18 February 2017, 11:02 | Updated: 18 February 2017, 12:37

Iain Duncan Smith Spoke To Andrew Pierce

Former Conservative leader and Leave campaigner, Iain Duncan Smith, spoke to Andrew Pierce about Tony Blair's pro-EU speech yesterday.

Former Labour Prime Minister Tony Blair yesterday (Friday) gave a speech calling for millions of worried Britons to rise up against Brexit.

Here former Conservative leader Iain Duncan Smith, a Leave campaigner, speaks to LBC Presenter Andrew Pierce about the controversial speech. 

Andrew asked Mr Duncan Smith what his advice would be, former party leader to former party leader. 

He said: "Unless you're actually directly involved, I mean I stayed in the House of Commons, I want to be here and this is what I want to do, and he left. 

"He left immediately when he finished being leader which I thought was a bit strange and he's gone off...and set his target to make a lot of money, set up his organisation, he's done that. 

"I don't think you can go off and do all of that, and then turn round and come back and say 'well lets all airbrush that out, what I've done for the last few years, I'm back now boys, and this is the authentic voice of Labour'.

"It's not. I mean the dismissal by some of these elite Labour politicians, and others by the way, that somehow you know migration wasn't important. 

 "It was an important issue. If you live in communities where people have come in on very cheap and low wages, who have displaced your income and lowered it.

"It matters if your services in some of these areas have been under pressure because others have come in and put pressure on those services, but it mattered to you. 
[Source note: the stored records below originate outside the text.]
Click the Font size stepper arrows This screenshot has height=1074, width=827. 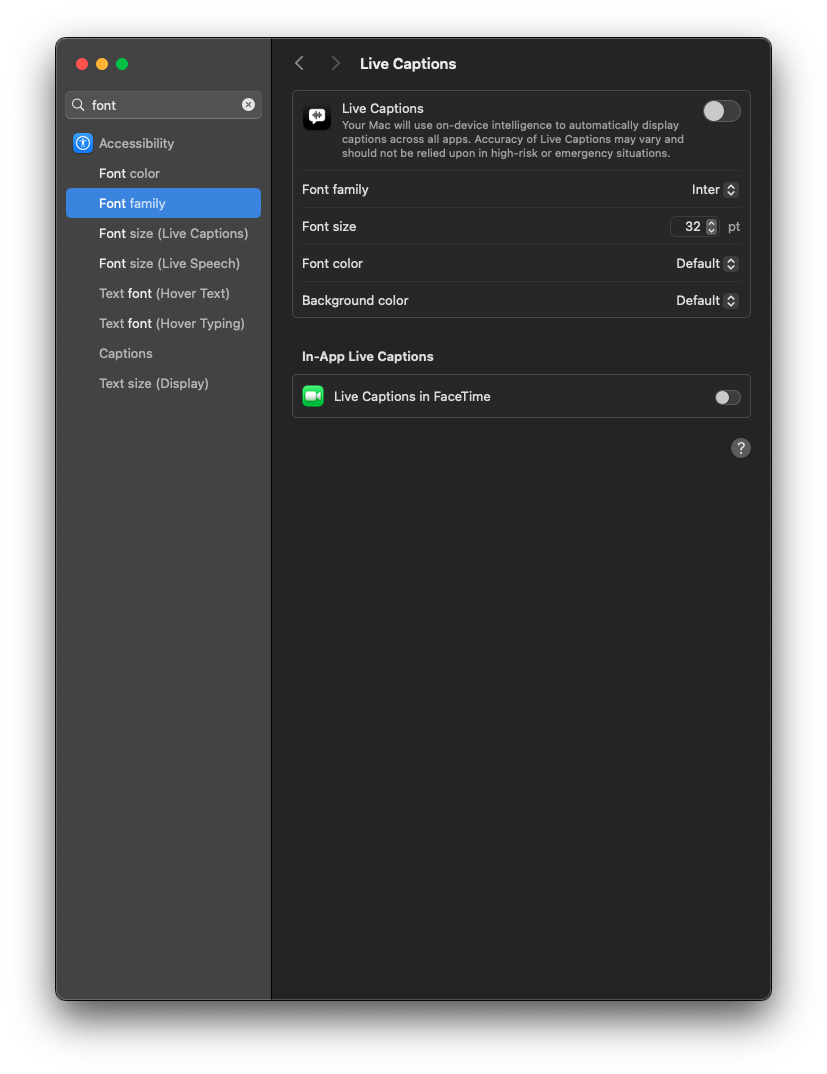[711, 227]
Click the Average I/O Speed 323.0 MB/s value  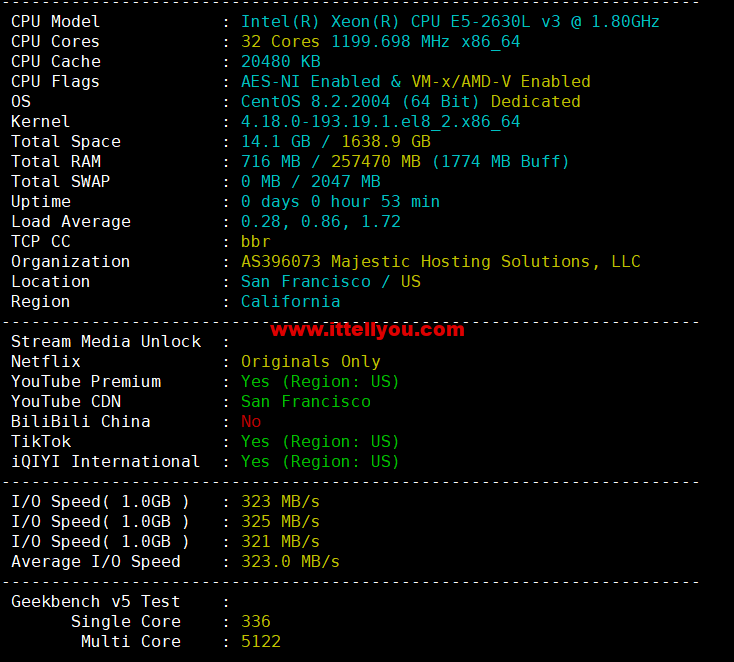click(290, 561)
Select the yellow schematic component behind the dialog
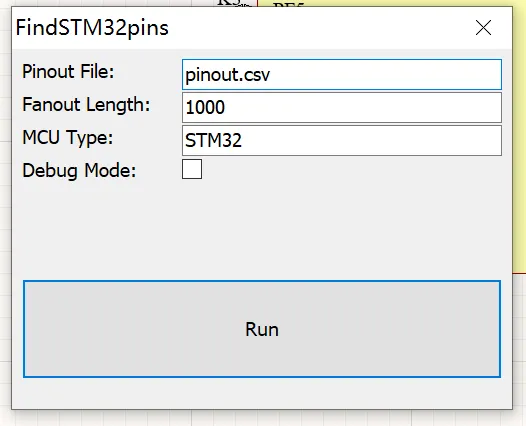Screen dimensions: 526x426 (x=519, y=134)
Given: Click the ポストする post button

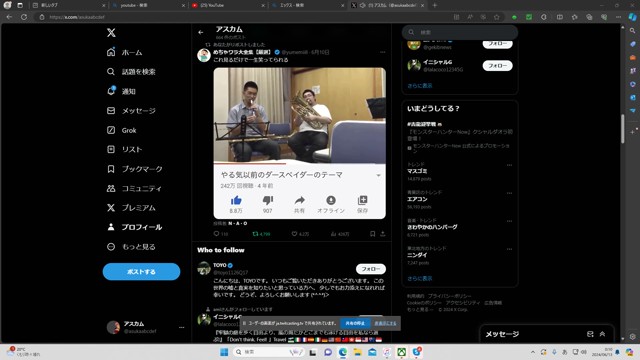Looking at the screenshot, I should click(141, 271).
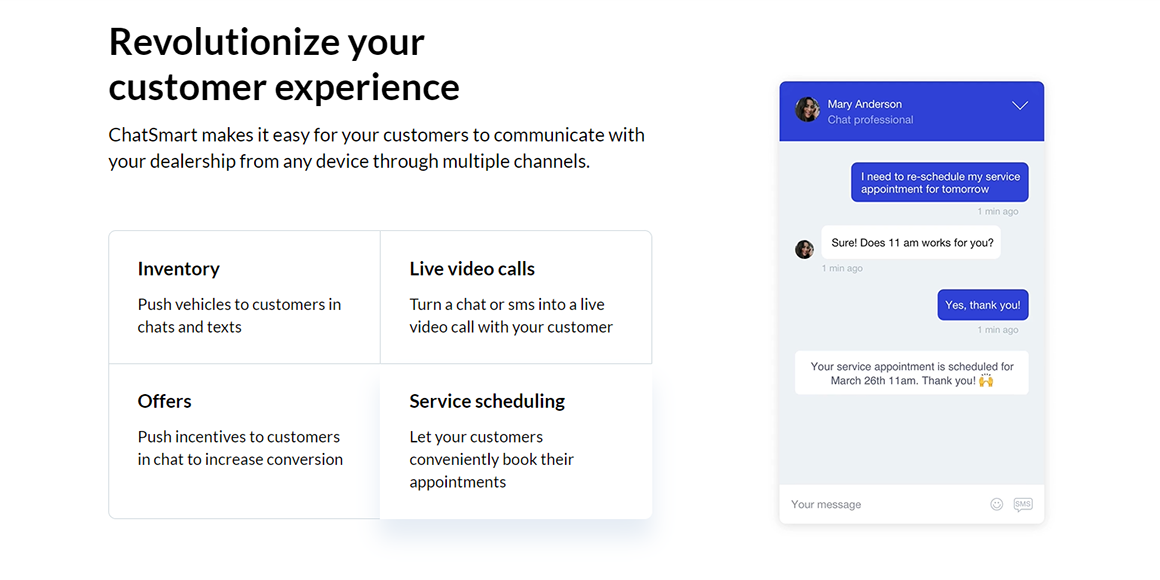Open the emoji picker in the message bar
The height and width of the screenshot is (580, 1160).
(996, 505)
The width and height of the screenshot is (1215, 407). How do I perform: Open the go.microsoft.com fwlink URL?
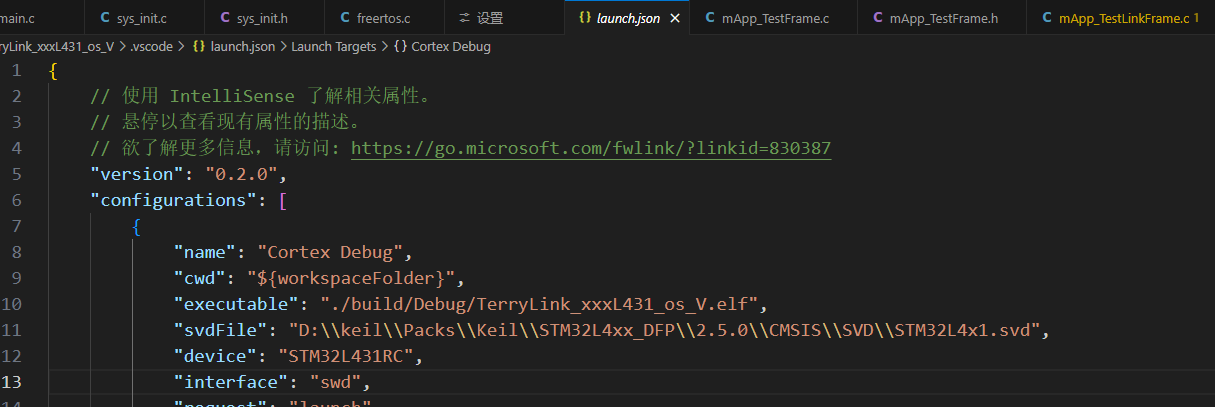coord(590,148)
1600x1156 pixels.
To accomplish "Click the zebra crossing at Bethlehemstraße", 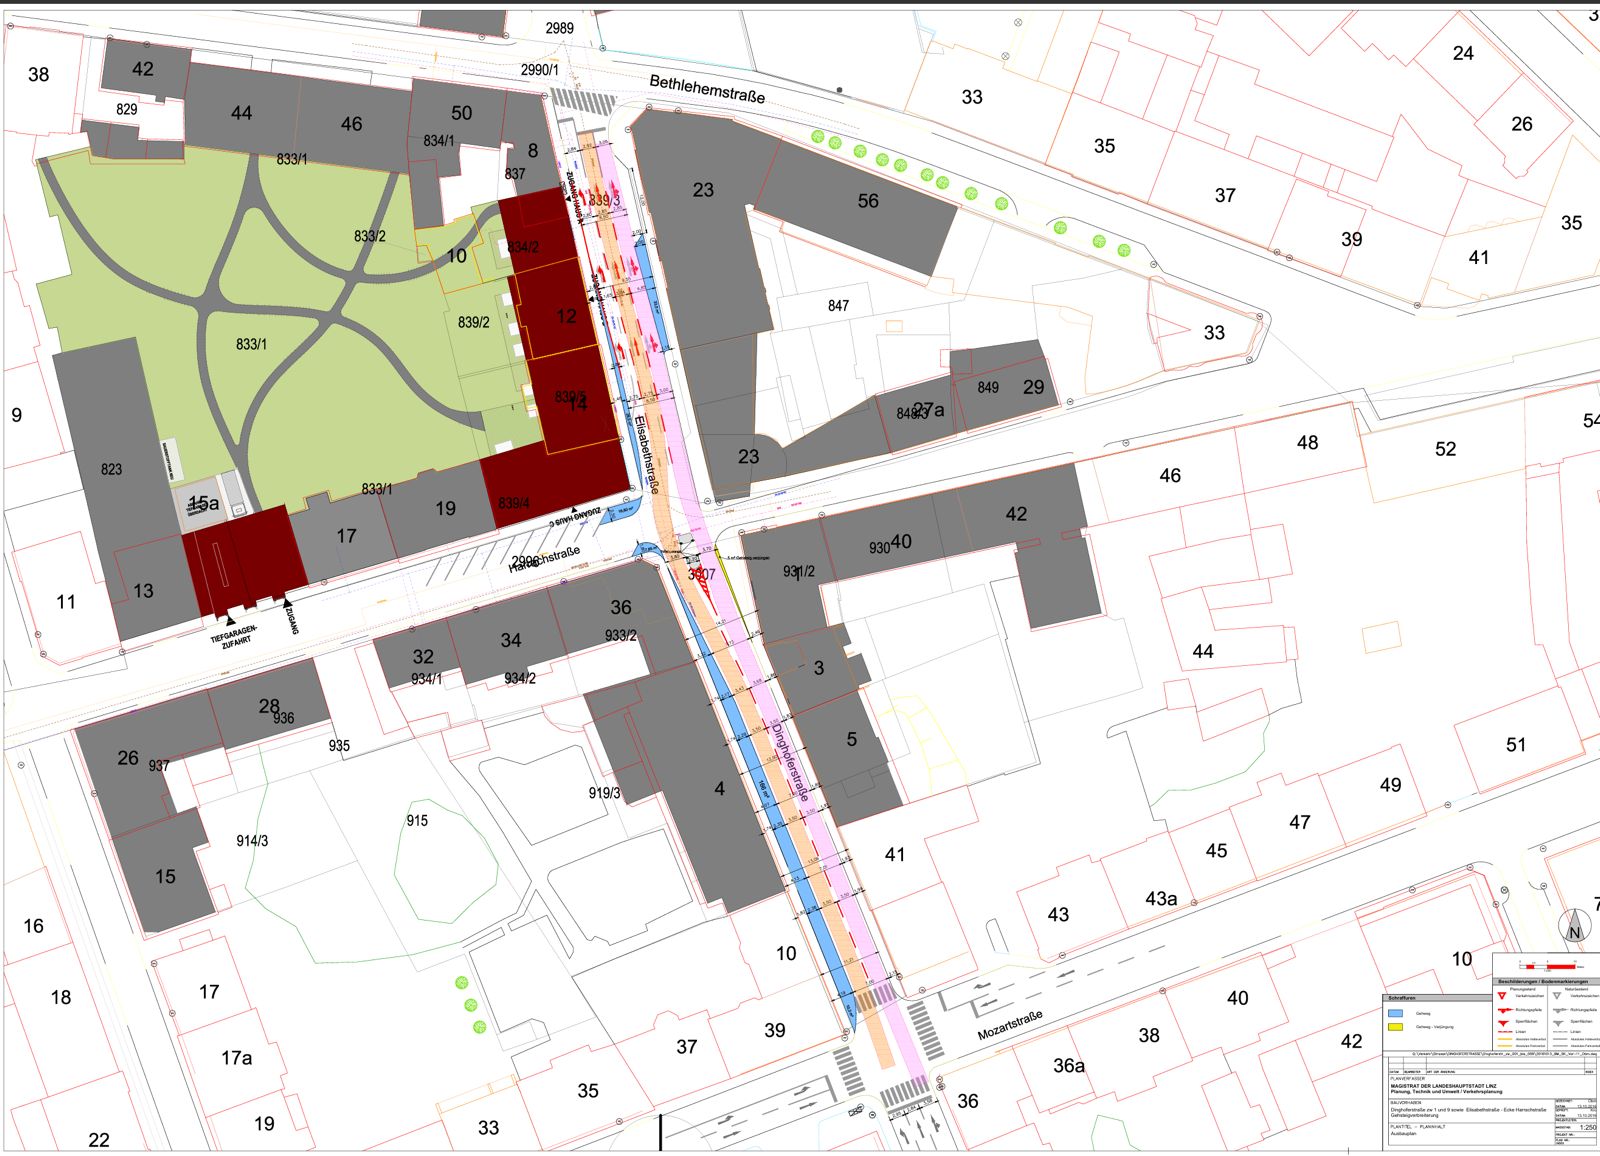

"So dismiss peoples' views in these communities as being prejudiced etc. I think is, again, rather arrogant. I think that those who are in more privileged positions recognise that the experiences of the whole of the United Kingdom went into the balance on that vote.

"Not just some of those living in wealthy areas in different parts of the country, who feel like they're very comfortable and did't really matter. 

"Migration was a very different experience for many of those who weren't in the position of employing nannies."